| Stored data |
────────────────
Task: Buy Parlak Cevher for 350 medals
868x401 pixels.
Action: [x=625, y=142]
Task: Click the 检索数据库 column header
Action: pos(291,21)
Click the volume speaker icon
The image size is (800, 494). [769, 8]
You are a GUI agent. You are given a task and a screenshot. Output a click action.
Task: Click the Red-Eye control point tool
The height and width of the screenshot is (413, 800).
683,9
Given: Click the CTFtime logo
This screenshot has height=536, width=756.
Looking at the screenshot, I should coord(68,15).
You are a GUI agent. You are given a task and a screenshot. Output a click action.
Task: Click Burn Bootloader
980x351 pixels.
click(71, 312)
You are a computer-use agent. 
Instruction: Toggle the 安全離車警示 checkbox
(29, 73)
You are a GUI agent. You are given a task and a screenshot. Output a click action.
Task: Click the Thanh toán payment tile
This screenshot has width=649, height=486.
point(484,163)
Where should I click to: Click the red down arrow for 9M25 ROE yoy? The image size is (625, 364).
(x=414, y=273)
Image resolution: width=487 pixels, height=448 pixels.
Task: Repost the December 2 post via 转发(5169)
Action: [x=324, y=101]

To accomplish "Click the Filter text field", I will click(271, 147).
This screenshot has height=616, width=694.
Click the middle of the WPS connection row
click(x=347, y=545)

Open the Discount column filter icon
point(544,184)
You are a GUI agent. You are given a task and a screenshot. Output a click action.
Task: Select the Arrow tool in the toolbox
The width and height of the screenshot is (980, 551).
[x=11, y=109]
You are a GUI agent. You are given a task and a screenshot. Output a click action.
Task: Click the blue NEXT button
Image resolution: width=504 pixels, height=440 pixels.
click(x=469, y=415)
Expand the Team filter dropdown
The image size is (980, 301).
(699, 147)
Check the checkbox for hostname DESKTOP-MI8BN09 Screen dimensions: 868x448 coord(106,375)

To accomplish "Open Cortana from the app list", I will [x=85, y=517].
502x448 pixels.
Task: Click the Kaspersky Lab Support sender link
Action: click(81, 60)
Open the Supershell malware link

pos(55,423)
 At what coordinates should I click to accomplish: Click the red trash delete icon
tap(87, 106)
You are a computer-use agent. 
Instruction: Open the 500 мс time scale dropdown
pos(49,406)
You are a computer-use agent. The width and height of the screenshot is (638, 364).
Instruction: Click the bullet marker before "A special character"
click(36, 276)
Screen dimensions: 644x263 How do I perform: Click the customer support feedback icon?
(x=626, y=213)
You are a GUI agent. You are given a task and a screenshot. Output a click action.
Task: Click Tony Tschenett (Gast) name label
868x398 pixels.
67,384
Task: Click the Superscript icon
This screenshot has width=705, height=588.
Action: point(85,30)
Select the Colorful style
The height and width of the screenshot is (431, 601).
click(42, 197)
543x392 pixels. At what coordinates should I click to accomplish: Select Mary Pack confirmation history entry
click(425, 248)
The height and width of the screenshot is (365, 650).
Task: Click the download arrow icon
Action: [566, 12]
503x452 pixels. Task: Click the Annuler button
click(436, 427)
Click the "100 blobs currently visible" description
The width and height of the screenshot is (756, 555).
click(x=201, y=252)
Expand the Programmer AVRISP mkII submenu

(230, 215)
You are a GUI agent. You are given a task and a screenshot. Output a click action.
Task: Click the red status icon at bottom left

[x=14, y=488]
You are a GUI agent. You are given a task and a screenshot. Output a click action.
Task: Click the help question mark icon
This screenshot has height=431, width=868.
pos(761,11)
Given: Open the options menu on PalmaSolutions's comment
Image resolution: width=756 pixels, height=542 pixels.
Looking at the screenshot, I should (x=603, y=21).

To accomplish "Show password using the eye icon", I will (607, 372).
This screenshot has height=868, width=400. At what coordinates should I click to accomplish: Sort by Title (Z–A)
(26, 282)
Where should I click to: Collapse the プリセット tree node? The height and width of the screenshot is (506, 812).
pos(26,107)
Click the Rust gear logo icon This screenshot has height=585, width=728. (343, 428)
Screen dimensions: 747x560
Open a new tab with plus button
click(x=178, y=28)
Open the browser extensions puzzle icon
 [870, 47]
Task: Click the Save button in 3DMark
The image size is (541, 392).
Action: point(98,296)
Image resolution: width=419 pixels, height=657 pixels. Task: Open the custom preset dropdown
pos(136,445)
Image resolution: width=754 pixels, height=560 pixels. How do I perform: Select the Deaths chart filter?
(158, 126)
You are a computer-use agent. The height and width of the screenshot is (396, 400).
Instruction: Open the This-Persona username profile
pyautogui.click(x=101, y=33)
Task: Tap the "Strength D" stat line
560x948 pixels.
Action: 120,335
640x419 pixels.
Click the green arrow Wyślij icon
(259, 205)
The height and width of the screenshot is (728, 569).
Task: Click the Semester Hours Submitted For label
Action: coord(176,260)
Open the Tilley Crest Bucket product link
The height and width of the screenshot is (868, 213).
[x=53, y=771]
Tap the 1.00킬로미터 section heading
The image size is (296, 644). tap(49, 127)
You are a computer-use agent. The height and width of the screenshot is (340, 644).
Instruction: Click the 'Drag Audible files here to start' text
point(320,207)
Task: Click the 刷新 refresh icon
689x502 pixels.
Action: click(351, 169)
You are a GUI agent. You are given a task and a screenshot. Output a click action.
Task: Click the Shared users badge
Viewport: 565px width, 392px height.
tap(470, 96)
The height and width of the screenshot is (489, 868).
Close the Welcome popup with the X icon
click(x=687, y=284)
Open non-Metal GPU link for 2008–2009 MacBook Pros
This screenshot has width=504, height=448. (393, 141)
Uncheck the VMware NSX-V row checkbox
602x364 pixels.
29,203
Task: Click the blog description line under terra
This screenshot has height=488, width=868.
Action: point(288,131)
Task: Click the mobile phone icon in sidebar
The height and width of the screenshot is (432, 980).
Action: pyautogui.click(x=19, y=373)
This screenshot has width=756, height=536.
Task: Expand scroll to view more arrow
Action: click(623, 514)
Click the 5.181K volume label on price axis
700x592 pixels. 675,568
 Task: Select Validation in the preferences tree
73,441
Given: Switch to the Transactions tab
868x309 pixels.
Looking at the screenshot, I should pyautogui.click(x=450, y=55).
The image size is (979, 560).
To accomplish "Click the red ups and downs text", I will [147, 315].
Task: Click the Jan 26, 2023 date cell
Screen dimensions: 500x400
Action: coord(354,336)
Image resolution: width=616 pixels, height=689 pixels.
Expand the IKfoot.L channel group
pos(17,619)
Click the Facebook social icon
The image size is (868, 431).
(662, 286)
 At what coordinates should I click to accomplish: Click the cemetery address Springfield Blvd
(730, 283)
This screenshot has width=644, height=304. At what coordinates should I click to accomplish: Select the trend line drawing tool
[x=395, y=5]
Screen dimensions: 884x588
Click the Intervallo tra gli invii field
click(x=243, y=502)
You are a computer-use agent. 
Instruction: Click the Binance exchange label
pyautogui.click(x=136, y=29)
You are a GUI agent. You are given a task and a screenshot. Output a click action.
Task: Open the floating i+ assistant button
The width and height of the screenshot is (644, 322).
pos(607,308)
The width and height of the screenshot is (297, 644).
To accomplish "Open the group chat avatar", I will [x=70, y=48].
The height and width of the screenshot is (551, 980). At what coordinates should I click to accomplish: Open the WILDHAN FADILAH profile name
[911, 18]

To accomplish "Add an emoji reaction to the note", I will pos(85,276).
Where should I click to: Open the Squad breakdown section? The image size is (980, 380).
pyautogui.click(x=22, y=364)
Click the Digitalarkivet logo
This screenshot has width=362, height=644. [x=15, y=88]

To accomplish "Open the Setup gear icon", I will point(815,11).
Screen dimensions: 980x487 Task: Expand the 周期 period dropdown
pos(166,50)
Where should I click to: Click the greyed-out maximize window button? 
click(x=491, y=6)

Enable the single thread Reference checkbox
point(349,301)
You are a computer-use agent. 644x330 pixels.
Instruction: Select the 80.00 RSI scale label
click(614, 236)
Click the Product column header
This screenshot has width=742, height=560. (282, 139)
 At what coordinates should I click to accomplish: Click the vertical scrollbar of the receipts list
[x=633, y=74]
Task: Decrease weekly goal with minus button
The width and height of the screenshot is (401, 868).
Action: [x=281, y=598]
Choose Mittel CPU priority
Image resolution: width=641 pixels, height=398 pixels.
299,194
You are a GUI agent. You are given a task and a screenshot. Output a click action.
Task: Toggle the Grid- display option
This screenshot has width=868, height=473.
────────────────
The expected answer is a copy of each line above containing "gear".

Click the Rust gear logo icon This screenshot has height=585, width=728. (343, 428)
To accomplish "Open the Setup gear icon", I will point(815,11).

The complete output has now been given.